ETN. 01800/800–0386 toll-free in Mexico; 322/290–0997 in PV. www.etn.com.mx.

Primera Plus. 322/290–0715 in PV.

Transporte del Pacifico (TAP). 322/290–0119 in PV.

City Buses

City buses (5.5 pesos) serve downtown, the Zona Hotelera Norte, and Marina Vallarta. Bus stops—marked by blue-and-white signs—are every two or three long blocks along the highway (Carretera al Aeropuerto) and in downtown Puerto Vallarta. Green buses to Playa Mismaloya and Boca de Tomatlán (6 pesos) run about every 15 minutes from the corner of Avenida Insurgentes and Basilio Badillo downtown.

Gray ATM buses serving Nuevo Vallarta and Bucerías (20 pesos) and Punta Mita (30 pesos) and the green and white Compostella buses serving Sayulita (25 pesos) depart from Plaza las Glorias, in front of the HSBC bank, and Wal-Mart, both of which are along Carretera Aeropuerto between downtown and the Zona Hotelera.
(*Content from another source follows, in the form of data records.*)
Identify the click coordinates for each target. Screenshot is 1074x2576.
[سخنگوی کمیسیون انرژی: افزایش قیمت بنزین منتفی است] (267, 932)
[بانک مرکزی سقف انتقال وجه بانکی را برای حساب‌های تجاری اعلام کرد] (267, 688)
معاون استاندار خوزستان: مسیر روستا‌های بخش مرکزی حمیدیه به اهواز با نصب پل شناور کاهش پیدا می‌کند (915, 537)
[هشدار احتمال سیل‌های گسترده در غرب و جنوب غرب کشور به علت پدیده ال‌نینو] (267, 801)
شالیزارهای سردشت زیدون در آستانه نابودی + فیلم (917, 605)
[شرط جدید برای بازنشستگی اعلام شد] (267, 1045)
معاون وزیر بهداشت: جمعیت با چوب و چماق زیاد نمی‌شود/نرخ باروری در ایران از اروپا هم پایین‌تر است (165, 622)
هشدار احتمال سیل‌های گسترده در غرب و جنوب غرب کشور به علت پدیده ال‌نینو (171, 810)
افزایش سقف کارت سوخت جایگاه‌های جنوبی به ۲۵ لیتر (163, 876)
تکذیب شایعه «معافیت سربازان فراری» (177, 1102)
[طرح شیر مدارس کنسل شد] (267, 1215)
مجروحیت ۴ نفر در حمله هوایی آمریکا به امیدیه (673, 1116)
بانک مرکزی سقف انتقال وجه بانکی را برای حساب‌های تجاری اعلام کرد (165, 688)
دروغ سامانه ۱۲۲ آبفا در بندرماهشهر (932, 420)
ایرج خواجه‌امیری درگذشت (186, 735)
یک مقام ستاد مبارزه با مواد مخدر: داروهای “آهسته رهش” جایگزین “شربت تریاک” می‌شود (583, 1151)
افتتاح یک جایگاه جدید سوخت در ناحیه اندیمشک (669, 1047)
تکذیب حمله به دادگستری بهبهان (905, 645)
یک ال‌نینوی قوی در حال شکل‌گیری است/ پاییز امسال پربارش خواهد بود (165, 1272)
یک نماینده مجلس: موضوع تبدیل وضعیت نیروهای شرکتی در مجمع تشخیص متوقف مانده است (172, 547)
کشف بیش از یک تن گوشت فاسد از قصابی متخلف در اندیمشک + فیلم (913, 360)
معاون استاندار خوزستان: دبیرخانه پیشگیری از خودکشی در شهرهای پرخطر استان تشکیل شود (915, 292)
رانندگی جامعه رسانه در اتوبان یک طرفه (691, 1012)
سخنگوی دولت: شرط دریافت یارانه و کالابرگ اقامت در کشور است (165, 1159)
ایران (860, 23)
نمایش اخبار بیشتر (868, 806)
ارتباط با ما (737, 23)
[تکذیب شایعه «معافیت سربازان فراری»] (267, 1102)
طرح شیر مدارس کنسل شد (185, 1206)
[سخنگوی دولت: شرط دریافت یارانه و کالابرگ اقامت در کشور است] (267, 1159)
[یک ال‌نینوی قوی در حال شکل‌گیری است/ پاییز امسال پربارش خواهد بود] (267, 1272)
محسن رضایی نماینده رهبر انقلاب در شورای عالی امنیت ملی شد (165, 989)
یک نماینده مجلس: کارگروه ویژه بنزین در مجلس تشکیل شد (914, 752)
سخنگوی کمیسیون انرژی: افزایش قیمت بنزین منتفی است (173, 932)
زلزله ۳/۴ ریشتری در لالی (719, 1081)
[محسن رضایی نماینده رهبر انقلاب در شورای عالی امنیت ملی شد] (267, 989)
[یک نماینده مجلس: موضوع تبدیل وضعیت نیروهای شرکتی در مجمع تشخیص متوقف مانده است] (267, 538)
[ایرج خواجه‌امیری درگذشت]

It's rare for inspectors to check tickets, but just when you've let yours flutter to the floor, a figure of authority is bound to appear. So hang on to your ticket and hat: PV bus drivers race from one stoplight to the next in jerky bursts of speed.

There's no problem with theft on city buses aside from perhaps an occasional pickpocket that might be at work anywhere in the world.